━━ Data to process
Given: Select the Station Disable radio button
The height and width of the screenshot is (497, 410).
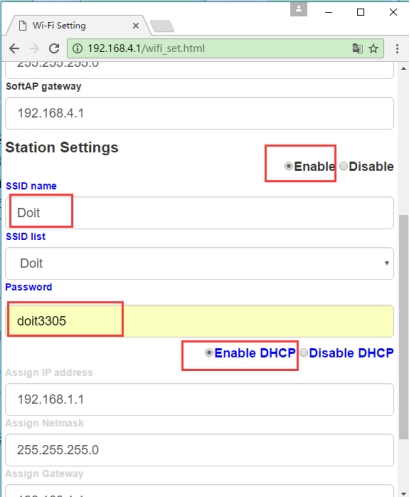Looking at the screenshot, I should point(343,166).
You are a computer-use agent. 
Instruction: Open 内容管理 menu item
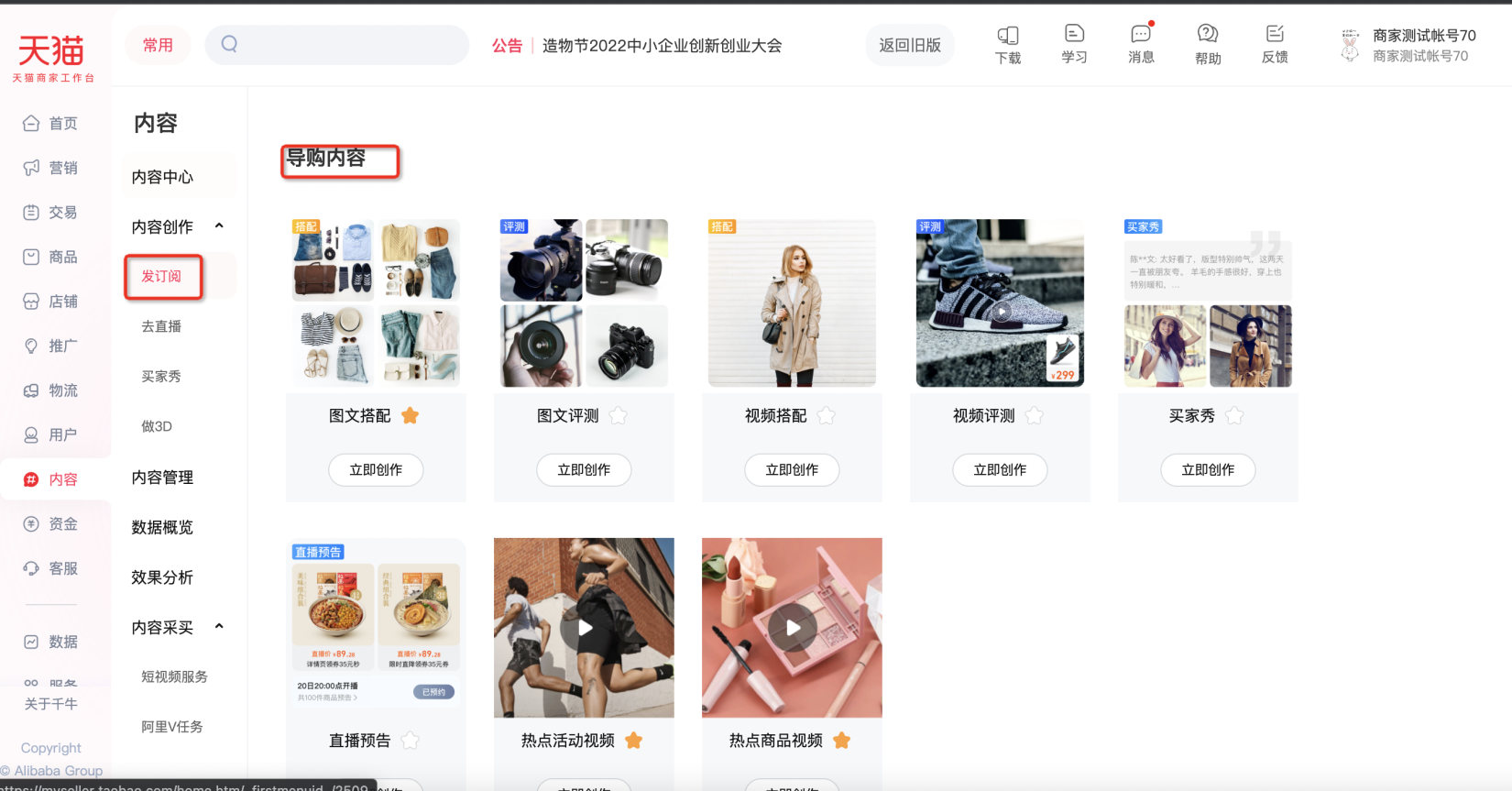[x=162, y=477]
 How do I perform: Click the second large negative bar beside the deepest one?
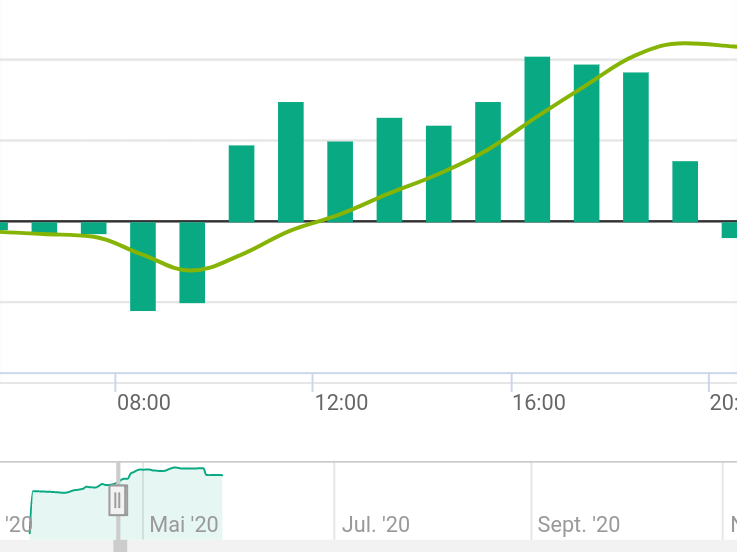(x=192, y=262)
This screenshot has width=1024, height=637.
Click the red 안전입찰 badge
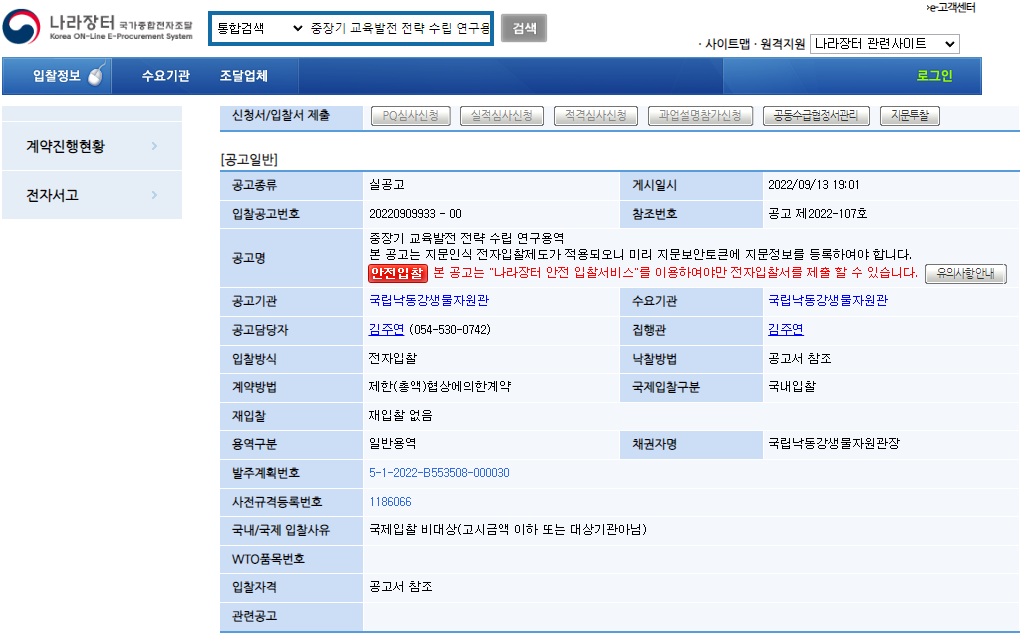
━━━━
Problem description =>
Give back the material above exactly, with each picture removed.

Your solution =>
Given: Select the Station Disable radio button
The height and width of the screenshot is (497, 410).
Looking at the screenshot, I should point(343,166).
You are a computer-use agent. 
Instruction: Open 内容管理 menu item
[x=162, y=477]
 How do I perform: Click the second large negative bar beside the deepest one?
(x=192, y=262)
This screenshot has width=1024, height=637.
Click the red 안전입찰 badge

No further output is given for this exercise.